Examples from recent culture protocols are shown as follows.

Paramacrobiotus fairbanksi (from Altiero and Rebecchi 2001, with a slight modification). Animals are reared in small plastic dishes (15 mm diameter and 7 mm height) with bacto agar (Difco, 1.2% w/v in water) and some drops of natural mineral water (San Benedetto). They feed on three species of nematodes, Pristionchus iheritieri, Panagrolaimus rigidus and Caenorhabditis elegans, which are cultured utilizing the bacterium Escherichia coli. The diploid strain seemed to prefer 20 °C, whereas the triploid one seemed to prefer 14 °C. Newborns were fed with algae.

Milnesium tardigradum (from Suzuki 2003, with a slight modification). Animals are reared in plastic dishes (35 mm diameter).
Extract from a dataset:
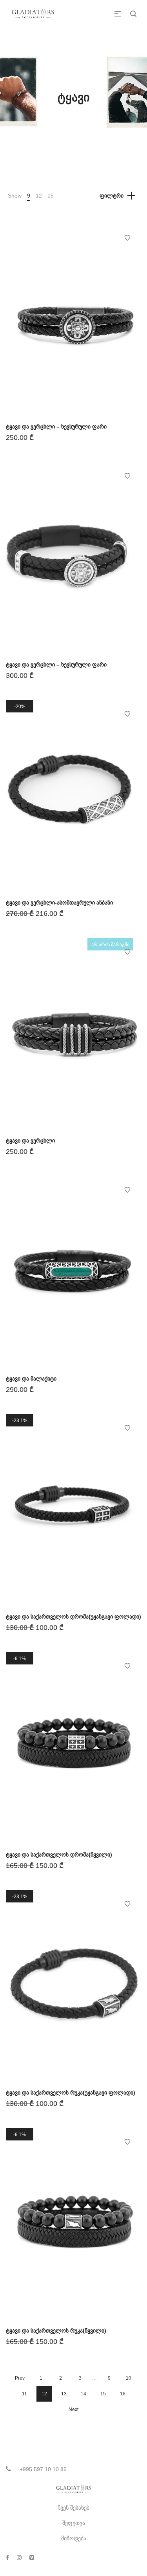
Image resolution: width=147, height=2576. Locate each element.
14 (83, 2394)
The bottom of each dish is coated with 2.0% agar (Agar Noble, Difco) in KCM solution (7 mg KCl, 8 mg CaCl2 and 8 mg MgSO4x7H2O in 1000 ml of water), and a layer of water (Milli-Q, Millipore) is added. To simplify, agar solution can be prepared in water, then a layer of natural mineral water (e.g. Volvic) is added. Prey species of rotifer Lecane inermis is maintained with rice grain immersed in KCM solution. Bdelloid rotifers can also be used as food. This method is applicable to other milnesiid species.

Ramazzottius varieornatus (from Horikawa et al. 2008, with personal communication from Kunieda). Animals are reared in plastic dishes (35 or 90 mm diameter) with bacto agar (1.5% in either Milli-Q or Volvic water). Solution with Chlorella vulgaris, purchased from Chlorella Industry Co., Ltd. (Tokyo, Japan), is diluted ca. 1:100 in Volvic and added to the dish (1–2 mm height). Temperature should be kept at 20–25 °C. Recently, Acutuncus antarcticus also proved to be cultured well by this method (Tsujimoto et al. 2015) at 5–15 °C.